Dynamic Security Controls - Apache Ranger Integration
In this tutorial, we will go on an overview of the ranger-based policy enforcement procedures, we will also exercise the different permissions that you can grant to Dremio users when using Ranger, and last but not least we will demonstrate how to implement row level security controls.
Keep in mind that you would need Hive as well as Ranger in your environment and an accessible AD/LDAP server. We’ve also made a video available if you would rather watch how the workflow evolves.
The steps that we are about to show, work for Enterprise and Community editions of Dremio.
To get the most of this tutorial, we recommend that you first follow getting oriented to Dremio and working with your first dataset tutorials. In addition, we will be using ranger 0.7. And the latest deployment of Dremio.
For this tutorial, we will be using the same AD/LDAP for both Ranger and Dremio since we will be utilizing the same users and groups. We are also going to use pre-defined Ranger policies as follows:
In addition, we will be using a fictitious ‘Production’ database composed of 20 tables located in Hive, however, for this tutorial we will be applying the policies to the four tables listed above. You will also have the opportunity to see how we interact with Ranger’s audit screen, as well as how Ranger security is enabled in Dremio once you connect to a data source.
For this tutorial we will be using Ranger 0.7.
Ranger Architectural Overview
In this diagram, we see the Dremio cluster on the right and the Hive environment on the left. In traditional Hive, you have the metastore which contains all the information about the data stored in HDFS in terms of stats, files, rows, tables and columns, along with Hive Server 2 instances which serve ODBC and JDBC requests from above.
Each Hive Server 2 instance has a Ranger plug-in that speaks to the Ranger server which authorizes access to Hive resources as specified by defined Ranger policies which are created and managed in the Ranger server. On the other side, the Dremio cluster [shown on the right] is running in a Yarn deployment composed of Coordinator and Executor nodes. In this mode, Dremio integrates with the Yarn resource manager to secure compute resources in a shared multi-tenant environment. This integration allows enterprises to more easily integrate Dremio on a Hadoop cluster including the ability to shrink or expand resources on demand.
Coordinator nodes are responsible for query planning, web user interface and handling client connections. Executor nodes are largely responsible for query execution and most of the heavy lifting.
The new item for Dremio, is the Ranger Plugin, this plug-in is installed in the Coordinator node. It allows the Coordinator node to communicate with Ranger and allow or deny access to HDFS resources based on the policies defined on the Ranger server instance. In this mode, client queries come in via JDBC or ODBC to the Dremio coordinator, or access is requested via these queries. Access is checked via Ranger policies to make sure they are valid and based on that authorization, the Executor node(s) are permitted to access that source and execute the query for the user. Then the results are sent back to the coordinator so they can be represented in the UI.

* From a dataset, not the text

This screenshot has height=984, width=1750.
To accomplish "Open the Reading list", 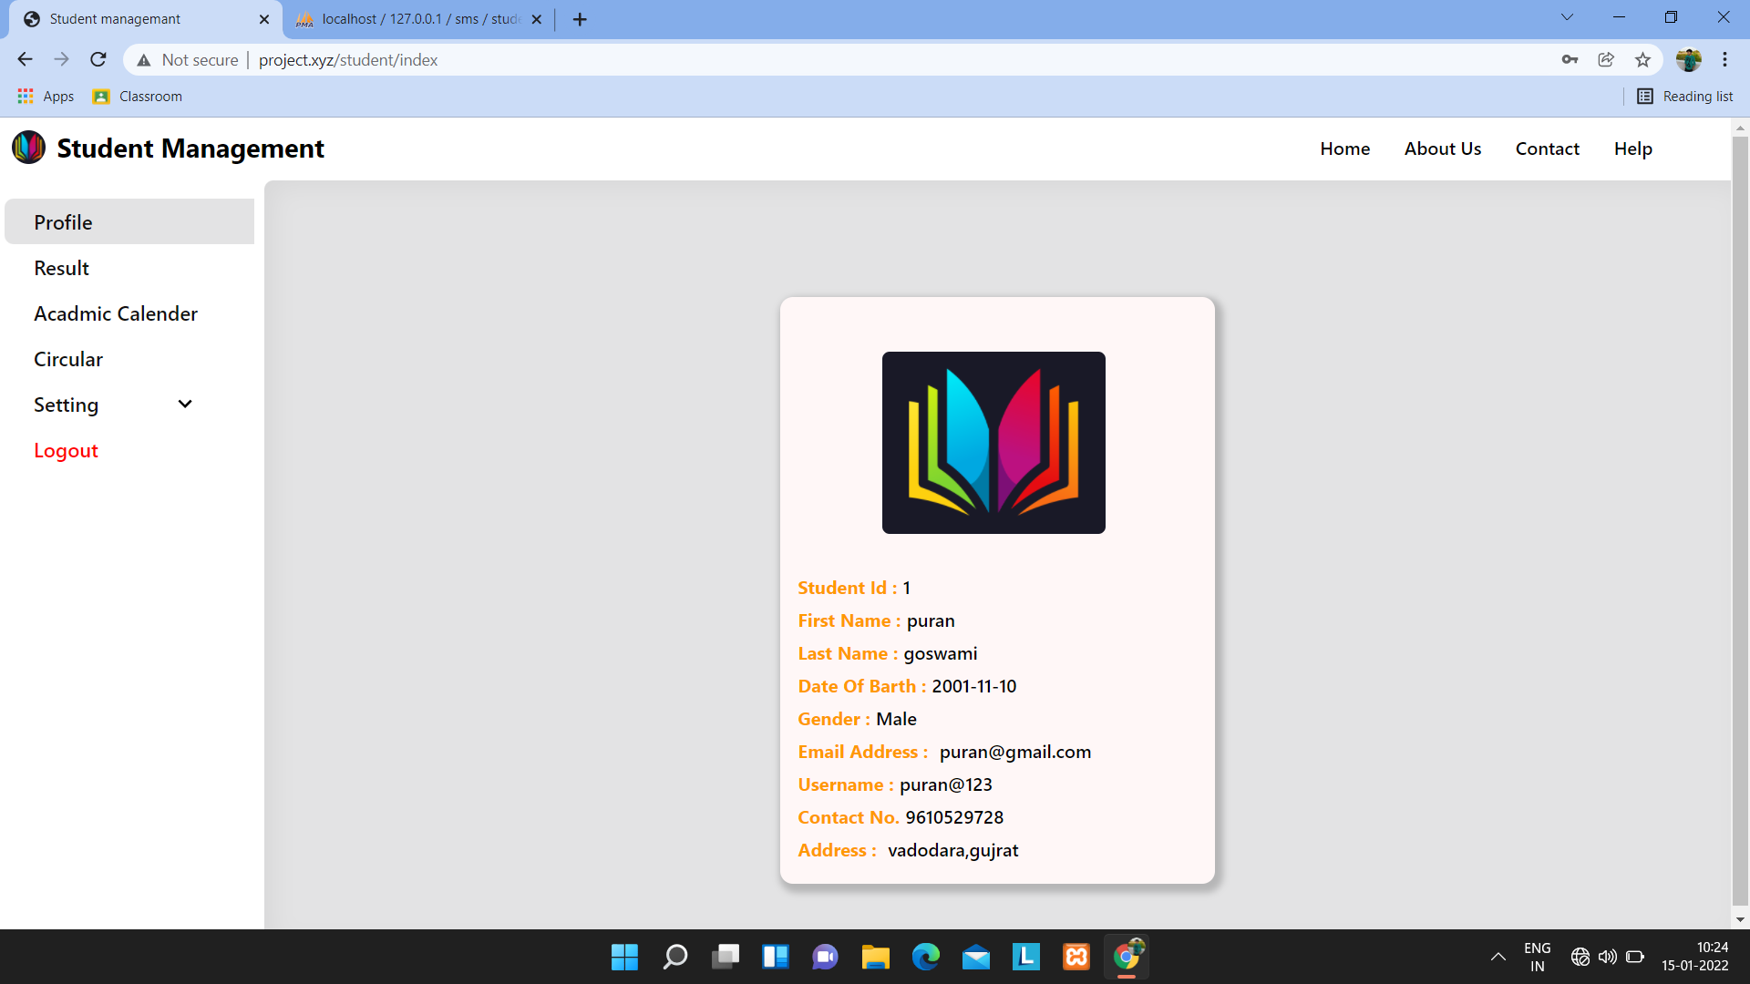I will [x=1684, y=96].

Dremio and Ranger Security Interaction
In the production database that we will be using for this tutorial we are going to focus on the 4 tables indicated below.

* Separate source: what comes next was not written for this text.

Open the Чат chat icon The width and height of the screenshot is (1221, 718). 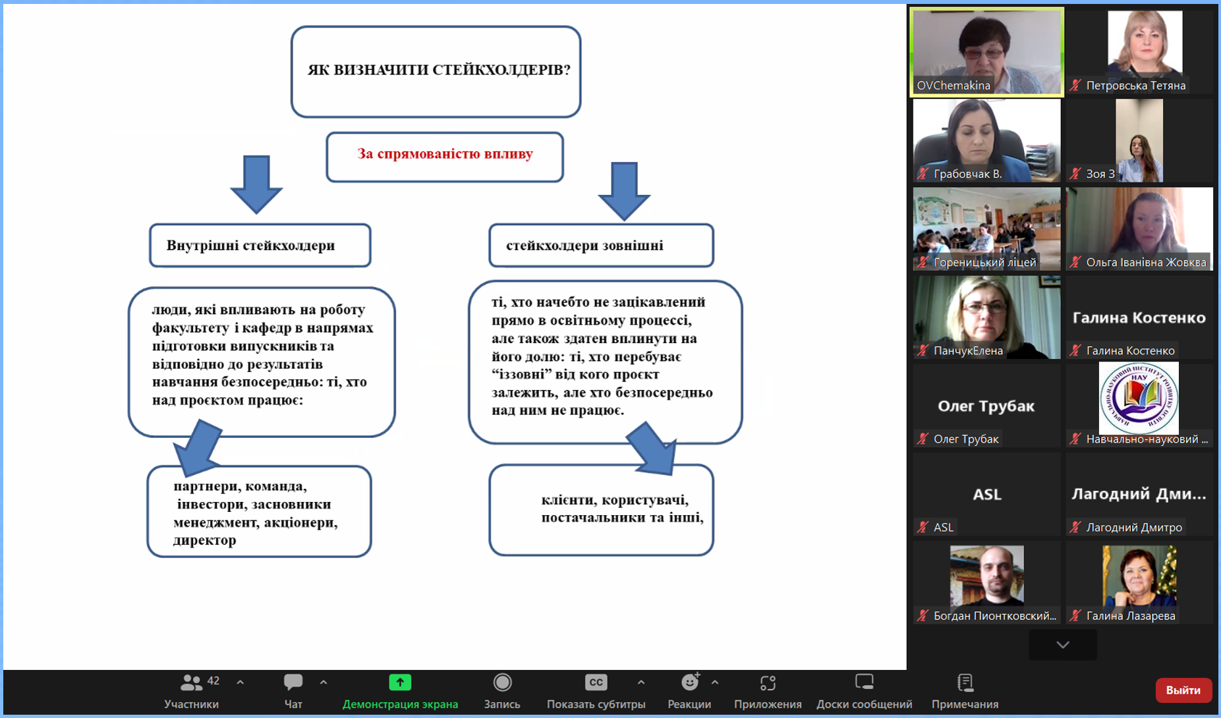click(x=293, y=682)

Additionally, we have created a security profile
hive_site_1_policies in Ranger that maps directly to the permissions that we have previously defined.
In this part of the tutorial, we are going to make sure that the Ranger policies are being enforced by Dremio. As we can see if the image above,
Bharri should only have access to
Marketing should only have access to
As you can see here we are logged in as
And that username should have access to the Vehicles table and also the Engines table since he/she is a member of the
Sure enough, it seems like the policy was enforced correctly, and we can observe that he has been granted access to the
Engine table since he belongs to the
Engineering group. However an extra step is due to double check on the enforcement of the policy, let’s try to access a data set that
Cjohan has not been granted access to.
While we are logged in as
Cjohan and tried to access the
customers table, Dremio provides us with an access denied warning. At this point we can conclude that the policy was enforced correctly. The same behavior would be expected if the same username tries to access the
Now let’s go ahead and try the same procedure using the
Bharri username which in this case should only have access to
Let’s head back to the list of available tables and select
Effectively we can see that
Bharri has access to the
customers table, now let’s try a different one to double-check on the validity of this policy.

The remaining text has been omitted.